Action item => Reproduce the full listing that appears beneath this instruction exactly.

******

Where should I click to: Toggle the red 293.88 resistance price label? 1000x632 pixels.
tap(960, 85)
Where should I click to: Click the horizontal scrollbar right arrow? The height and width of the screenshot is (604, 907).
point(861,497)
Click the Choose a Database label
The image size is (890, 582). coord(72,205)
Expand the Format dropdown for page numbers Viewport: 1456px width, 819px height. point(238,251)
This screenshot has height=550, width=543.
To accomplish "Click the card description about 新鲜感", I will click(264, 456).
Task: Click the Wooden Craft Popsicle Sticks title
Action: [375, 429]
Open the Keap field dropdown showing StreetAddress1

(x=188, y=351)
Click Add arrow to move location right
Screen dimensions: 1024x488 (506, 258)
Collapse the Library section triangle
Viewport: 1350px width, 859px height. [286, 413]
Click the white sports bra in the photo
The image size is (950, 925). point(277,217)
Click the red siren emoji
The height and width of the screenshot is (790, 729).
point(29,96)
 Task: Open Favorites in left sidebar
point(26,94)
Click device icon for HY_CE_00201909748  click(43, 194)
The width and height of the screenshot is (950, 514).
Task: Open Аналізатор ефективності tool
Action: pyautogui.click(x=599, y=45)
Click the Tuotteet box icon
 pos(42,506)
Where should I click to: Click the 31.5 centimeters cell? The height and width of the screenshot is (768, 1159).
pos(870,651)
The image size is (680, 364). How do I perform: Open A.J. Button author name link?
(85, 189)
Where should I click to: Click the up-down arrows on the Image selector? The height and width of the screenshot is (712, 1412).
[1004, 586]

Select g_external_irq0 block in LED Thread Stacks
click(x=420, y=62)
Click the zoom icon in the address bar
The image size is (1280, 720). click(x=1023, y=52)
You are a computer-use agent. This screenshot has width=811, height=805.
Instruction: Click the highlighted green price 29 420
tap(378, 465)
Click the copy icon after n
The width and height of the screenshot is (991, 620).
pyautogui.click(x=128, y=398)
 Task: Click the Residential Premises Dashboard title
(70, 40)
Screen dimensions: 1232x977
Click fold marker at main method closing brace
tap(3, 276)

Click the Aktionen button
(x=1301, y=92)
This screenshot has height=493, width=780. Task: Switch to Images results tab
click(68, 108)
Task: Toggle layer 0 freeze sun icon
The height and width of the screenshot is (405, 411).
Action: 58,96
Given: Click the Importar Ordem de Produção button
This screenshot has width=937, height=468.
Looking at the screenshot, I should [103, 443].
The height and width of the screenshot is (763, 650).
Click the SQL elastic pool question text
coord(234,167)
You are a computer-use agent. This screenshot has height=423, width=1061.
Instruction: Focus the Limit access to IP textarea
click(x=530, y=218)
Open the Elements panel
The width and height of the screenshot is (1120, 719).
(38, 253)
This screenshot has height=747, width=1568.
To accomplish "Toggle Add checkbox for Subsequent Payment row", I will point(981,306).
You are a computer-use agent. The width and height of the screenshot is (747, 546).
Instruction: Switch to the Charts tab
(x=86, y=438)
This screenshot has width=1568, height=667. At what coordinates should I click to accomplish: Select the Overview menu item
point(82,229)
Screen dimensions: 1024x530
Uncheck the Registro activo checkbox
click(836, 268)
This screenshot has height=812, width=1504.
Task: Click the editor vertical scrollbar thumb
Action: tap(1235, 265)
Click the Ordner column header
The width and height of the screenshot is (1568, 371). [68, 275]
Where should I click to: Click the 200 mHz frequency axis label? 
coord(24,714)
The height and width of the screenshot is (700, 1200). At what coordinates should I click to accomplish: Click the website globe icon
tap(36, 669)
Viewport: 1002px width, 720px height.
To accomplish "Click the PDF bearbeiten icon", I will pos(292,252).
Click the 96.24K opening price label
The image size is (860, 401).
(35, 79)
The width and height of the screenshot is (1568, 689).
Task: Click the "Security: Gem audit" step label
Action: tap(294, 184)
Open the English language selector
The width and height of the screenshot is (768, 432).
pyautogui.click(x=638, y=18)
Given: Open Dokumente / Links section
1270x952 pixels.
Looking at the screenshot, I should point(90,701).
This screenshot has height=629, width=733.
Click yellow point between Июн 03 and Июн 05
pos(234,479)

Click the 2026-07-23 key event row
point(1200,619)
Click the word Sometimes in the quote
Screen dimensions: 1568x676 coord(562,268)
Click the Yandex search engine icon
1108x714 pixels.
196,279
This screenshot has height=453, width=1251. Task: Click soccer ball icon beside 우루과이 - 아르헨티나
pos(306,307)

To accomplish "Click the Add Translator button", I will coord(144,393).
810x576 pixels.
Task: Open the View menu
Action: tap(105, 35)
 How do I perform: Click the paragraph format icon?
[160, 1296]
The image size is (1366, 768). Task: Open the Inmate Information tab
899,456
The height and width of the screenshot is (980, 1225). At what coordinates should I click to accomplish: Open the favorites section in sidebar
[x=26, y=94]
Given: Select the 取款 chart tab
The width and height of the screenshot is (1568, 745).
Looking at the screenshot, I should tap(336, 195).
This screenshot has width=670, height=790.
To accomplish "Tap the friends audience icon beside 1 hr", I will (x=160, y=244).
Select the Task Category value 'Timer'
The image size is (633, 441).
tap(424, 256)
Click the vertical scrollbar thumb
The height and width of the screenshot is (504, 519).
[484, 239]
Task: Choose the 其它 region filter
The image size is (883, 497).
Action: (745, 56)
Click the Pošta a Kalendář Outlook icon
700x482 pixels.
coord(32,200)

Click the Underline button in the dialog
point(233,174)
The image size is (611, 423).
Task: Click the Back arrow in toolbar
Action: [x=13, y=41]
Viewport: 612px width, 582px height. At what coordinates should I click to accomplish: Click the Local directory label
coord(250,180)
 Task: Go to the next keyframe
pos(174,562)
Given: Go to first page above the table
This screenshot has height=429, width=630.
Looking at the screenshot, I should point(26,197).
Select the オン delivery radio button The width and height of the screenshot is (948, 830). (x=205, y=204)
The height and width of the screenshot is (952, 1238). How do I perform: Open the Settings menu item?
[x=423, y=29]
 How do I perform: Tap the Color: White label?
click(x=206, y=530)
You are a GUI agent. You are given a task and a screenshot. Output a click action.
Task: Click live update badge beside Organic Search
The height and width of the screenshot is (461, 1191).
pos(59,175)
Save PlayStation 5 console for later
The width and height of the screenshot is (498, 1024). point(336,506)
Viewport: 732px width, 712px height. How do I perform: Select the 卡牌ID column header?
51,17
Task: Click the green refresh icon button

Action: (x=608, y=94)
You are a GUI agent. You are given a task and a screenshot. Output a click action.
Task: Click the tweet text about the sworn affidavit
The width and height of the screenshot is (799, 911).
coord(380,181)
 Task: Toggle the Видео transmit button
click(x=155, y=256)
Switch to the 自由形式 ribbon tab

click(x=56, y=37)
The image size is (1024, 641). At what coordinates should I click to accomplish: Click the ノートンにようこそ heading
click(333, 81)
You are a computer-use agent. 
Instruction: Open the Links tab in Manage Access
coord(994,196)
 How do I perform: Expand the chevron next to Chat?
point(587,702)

******

Solution =>
Where should I click to: Toggle the red 293.88 resistance price label? 1000x632 pixels.
tap(960, 85)
Where should I click to: Click the horizontal scrollbar right arrow? The height and width of the screenshot is (604, 907).
point(861,497)
Click the Choose a Database label
The image size is (890, 582). coord(72,205)
Expand the Format dropdown for page numbers Viewport: 1456px width, 819px height. point(238,251)
This screenshot has height=550, width=543.
To accomplish "Click the card description about 新鲜感", I will click(264, 456).
Task: Click the Wooden Craft Popsicle Sticks title
Action: [375, 429]
Open the Keap field dropdown showing StreetAddress1

(x=188, y=351)
Click Add arrow to move location right
Screen dimensions: 1024x488 (506, 258)
Collapse the Library section triangle
Viewport: 1350px width, 859px height. [286, 413]
Click the white sports bra in the photo
The image size is (950, 925). point(277,217)
Click the red siren emoji
The height and width of the screenshot is (790, 729).
point(29,96)
 Task: Open Favorites in left sidebar
point(26,94)
Click device icon for HY_CE_00201909748  click(43, 194)
The width and height of the screenshot is (950, 514).
Task: Open Аналізатор ефективності tool
Action: pyautogui.click(x=599, y=45)
Click the Tuotteet box icon
 pos(42,506)
Where should I click to: Click the 31.5 centimeters cell? The height and width of the screenshot is (768, 1159).
pos(870,651)
The image size is (680, 364). How do I perform: Open A.J. Button author name link?
(85, 189)
Where should I click to: Click the up-down arrows on the Image selector? The height and width of the screenshot is (712, 1412).
[1004, 586]

Select g_external_irq0 block in LED Thread Stacks
click(x=420, y=62)
Click the zoom icon in the address bar
The image size is (1280, 720). click(x=1023, y=52)
You are a computer-use agent. This screenshot has width=811, height=805.
Instruction: Click the highlighted green price 29 420
tap(378, 465)
Click the copy icon after n
The width and height of the screenshot is (991, 620).
pyautogui.click(x=128, y=398)
 Task: Click the Residential Premises Dashboard title
(70, 40)
Screen dimensions: 1232x977
Click fold marker at main method closing brace
tap(3, 276)

Click the Aktionen button
(x=1301, y=92)
This screenshot has height=493, width=780. Task: Switch to Images results tab
click(68, 108)
Task: Toggle layer 0 freeze sun icon
The height and width of the screenshot is (405, 411).
Action: 58,96
Given: Click the Importar Ordem de Produção button
This screenshot has width=937, height=468.
Looking at the screenshot, I should [103, 443].
The height and width of the screenshot is (763, 650).
Click the SQL elastic pool question text
coord(234,167)
You are a computer-use agent. This screenshot has height=423, width=1061.
Instruction: Focus the Limit access to IP textarea
click(x=530, y=218)
Open the Elements panel
The width and height of the screenshot is (1120, 719).
(38, 253)
This screenshot has height=747, width=1568.
To accomplish "Toggle Add checkbox for Subsequent Payment row", I will point(981,306).
You are a computer-use agent. The width and height of the screenshot is (747, 546).
Instruction: Switch to the Charts tab
(x=86, y=438)
This screenshot has width=1568, height=667. At what coordinates should I click to accomplish: Select the Overview menu item
point(82,229)
Screen dimensions: 1024x530
Uncheck the Registro activo checkbox
click(836, 268)
This screenshot has height=812, width=1504.
Task: Click the editor vertical scrollbar thumb
Action: tap(1235, 265)
Click the Ordner column header
The width and height of the screenshot is (1568, 371). [68, 275]
Where should I click to: Click the 200 mHz frequency axis label? 
coord(24,714)
The height and width of the screenshot is (700, 1200). At what coordinates should I click to accomplish: Click the website globe icon
tap(36, 669)
Viewport: 1002px width, 720px height.
To accomplish "Click the PDF bearbeiten icon", I will pos(292,252).
Click the 96.24K opening price label
The image size is (860, 401).
(35, 79)
The width and height of the screenshot is (1568, 689).
Task: Click the "Security: Gem audit" step label
Action: tap(294, 184)
Open the English language selector
The width and height of the screenshot is (768, 432).
pyautogui.click(x=638, y=18)
Given: Open Dokumente / Links section
1270x952 pixels.
Looking at the screenshot, I should point(90,701).
This screenshot has height=629, width=733.
Click yellow point between Июн 03 and Июн 05
pos(234,479)

Click the 2026-07-23 key event row
point(1200,619)
Click the word Sometimes in the quote
Screen dimensions: 1568x676 coord(562,268)
Click the Yandex search engine icon
1108x714 pixels.
196,279
This screenshot has height=453, width=1251. Task: Click soccer ball icon beside 우루과이 - 아르헨티나
pos(306,307)

To accomplish "Click the Add Translator button", I will coord(144,393).
810x576 pixels.
Task: Open the View menu
Action: tap(105, 35)
 How do I perform: Click the paragraph format icon?
[160, 1296]
The image size is (1366, 768). Task: Open the Inmate Information tab
899,456
The height and width of the screenshot is (980, 1225). At what coordinates should I click to accomplish: Open the favorites section in sidebar
[x=26, y=94]
Given: Select the 取款 chart tab
The width and height of the screenshot is (1568, 745).
Looking at the screenshot, I should tap(336, 195).
This screenshot has width=670, height=790.
To accomplish "Tap the friends audience icon beside 1 hr", I will (x=160, y=244).
Select the Task Category value 'Timer'
The image size is (633, 441).
tap(424, 256)
Click the vertical scrollbar thumb
The height and width of the screenshot is (504, 519).
[484, 239]
Task: Choose the 其它 region filter
The image size is (883, 497).
Action: (745, 56)
Click the Pošta a Kalendář Outlook icon
700x482 pixels.
coord(32,200)

Click the Underline button in the dialog
point(233,174)
The image size is (611, 423).
Task: Click the Back arrow in toolbar
Action: [x=13, y=41]
Viewport: 612px width, 582px height. At what coordinates should I click to accomplish: Click the Local directory label
coord(250,180)
 Task: Go to the next keyframe
pos(174,562)
Given: Go to first page above the table
This screenshot has height=429, width=630.
Looking at the screenshot, I should point(26,197).
Select the オン delivery radio button The width and height of the screenshot is (948, 830). (x=205, y=204)
The height and width of the screenshot is (952, 1238). How do I perform: Open the Settings menu item?
[x=423, y=29]
 How do I perform: Tap the Color: White label?
click(x=206, y=530)
You are a GUI agent. You are given a task and a screenshot. Output a click action.
Task: Click live update badge beside Organic Search
The height and width of the screenshot is (461, 1191).
pos(59,175)
Save PlayStation 5 console for later
The width and height of the screenshot is (498, 1024). point(336,506)
Viewport: 732px width, 712px height. How do I perform: Select the 卡牌ID column header?
51,17
Task: Click the green refresh icon button

Action: (x=608, y=94)
You are a GUI agent. You are given a task and a screenshot. Output a click action.
Task: Click the tweet text about the sworn affidavit
The width and height of the screenshot is (799, 911).
coord(380,181)
 Task: Toggle the Видео transmit button
click(x=155, y=256)
Switch to the 自由形式 ribbon tab

click(x=56, y=37)
The image size is (1024, 641). At what coordinates should I click to accomplish: Click the ノートンにようこそ heading
click(333, 81)
You are a computer-use agent. 
Instruction: Open the Links tab in Manage Access
coord(994,196)
 How do I perform: Expand the chevron next to Chat?
point(587,702)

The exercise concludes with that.